Published: Tue 25 Feb 2014 06:00 PM
MARKET CLOSE: NZ shares mixed as Fletcher, Telecom fall; Chorus, Summerset gain
By Suze Metherell
Feb. 25 (BusinessDesk) – New Zealand stocks were mixed with Fletcher Building and Telecom weighing on the market as investors took the opportunity to take some profit from yesterday’s gain. Summerset Group climbed after it delivered a record annual profit.
The NZX 50 Index fell 2.134 points, or about 0.04 percent, to 4967.511. Within the index 13 stocks fell, 27 rose and 10 were unchanged. Turnover was $123.2 million.
Fletcher, New Zealand’s largest listed company, fell 1.5 percent to $9.72, from a near three month high of $9.87. Last week Fletcher reported first-half earnings were held back by the strong currency, though some investors later became upbeat about its outlook for Australia.
“A mixed bag on the local market, with Fletcher Building being the main culprit that has really weighed on the index,” said Grant Williamson, broker at Hamilton Hindin Greene. “Fletcher had rallied relatively strongly the two days previous, so we’ve just started to see a few investors take profit on that stock.”
Telecom, the nation’s biggest telecommunications company, fell 2.5 percent to $2.39, yesterday it traded as high as $2.455, or a near nine month high. On Friday, Telecom announced plans to rebrand and launch a new internet-based television service from the middle of the year.
“Two of our largest listed companies came under a little bit of selling pressure today,” Williamson said.
Summerset rose 3.3 percent to $3.44 after it doubled its annual profit to a record $34 million as sales in its retirement villages reached an all-time high.
Chorus rose 4.9 percent to $1.49 leading the day’s gainers. Yesterday the telecommunication provider commissioned to build the government’s ultra-fast broadband network reported a 7.1 percent decline in first-half profit and won’t pay an interim dividend as it prepares for regulated price cuts on its copper wires in December.
“We are starting to see a few bargain hunters come into the Chorus market, ahead of what’s going to be quite a busy year for them with the regulators and other things which are going to come out on that company,” said Williamson. “I think investors are probably saying the worst is probably over for the company and surely there’s got to be some good news down the track.”
Freightways, New Zealand’s largest listed courier company, climbed 2.1 percent to $4.80, a seven year high after touching an intraday record of $5. The company reported 3 percent growth in its first-half earnings yesterday.

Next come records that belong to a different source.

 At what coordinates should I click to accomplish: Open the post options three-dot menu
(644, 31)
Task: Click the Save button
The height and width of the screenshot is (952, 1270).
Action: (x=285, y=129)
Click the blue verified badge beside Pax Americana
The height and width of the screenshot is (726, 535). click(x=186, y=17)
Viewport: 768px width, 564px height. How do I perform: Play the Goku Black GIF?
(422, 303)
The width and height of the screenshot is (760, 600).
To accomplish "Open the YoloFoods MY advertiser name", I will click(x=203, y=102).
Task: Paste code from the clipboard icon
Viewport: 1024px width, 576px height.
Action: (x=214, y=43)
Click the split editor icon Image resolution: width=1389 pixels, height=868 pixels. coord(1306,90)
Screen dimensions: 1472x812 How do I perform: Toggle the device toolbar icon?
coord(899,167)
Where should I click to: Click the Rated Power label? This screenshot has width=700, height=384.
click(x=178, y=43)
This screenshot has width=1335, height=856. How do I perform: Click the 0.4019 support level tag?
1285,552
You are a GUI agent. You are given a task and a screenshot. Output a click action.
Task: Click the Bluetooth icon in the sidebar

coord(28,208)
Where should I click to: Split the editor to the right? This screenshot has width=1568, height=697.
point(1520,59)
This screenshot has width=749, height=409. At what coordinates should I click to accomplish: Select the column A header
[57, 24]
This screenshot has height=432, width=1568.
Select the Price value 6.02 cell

“It’s a stock that’s starting to catch the eye of investors, although it’s not producing spectacular growth it is very steady growth and investors are quite liking that,” Williamson said.
Heartland New Zealand, the bank formed from the merger of the Canterbury and Southern Cross building societies and Marac Finance, rose 1.1 percent to 91 cents. Guinness Peat Group, which owns industrial thread maker Coats, was unchanged at 67 cents. Both companies reported earnings in line with expectations.
Online auction site Trade Me Group rose 2.7 percent to $4.14. The company revised its earnings outlook down 4 percent after a disappointing first-half results.
Auckland International Airport fell 0.3 percent to $3.725. Casino operator SkyCity Entertainment Group slipped 1 percent to $3.87, and Sky Network Television rose 0.7 percent to $6.12. Cloud-based accounting software company Xero rose 1.4 percent to $40.50.
Outside of the benchmark index PGG Wrightson, the rural services company controlled by China’s Agria Corp, gained 6 percent to 44 cents after reported a 22 percent boost in profit in its first-half.
Bathurst Resources plunged 38 percent to 10 cents. The coal miner announced it is making 29 staff redundant as it hunkers down to ride out the lowest world prices for coking coal in the last nine years and signaled another delay in its Denniston Plateau open-cut mine.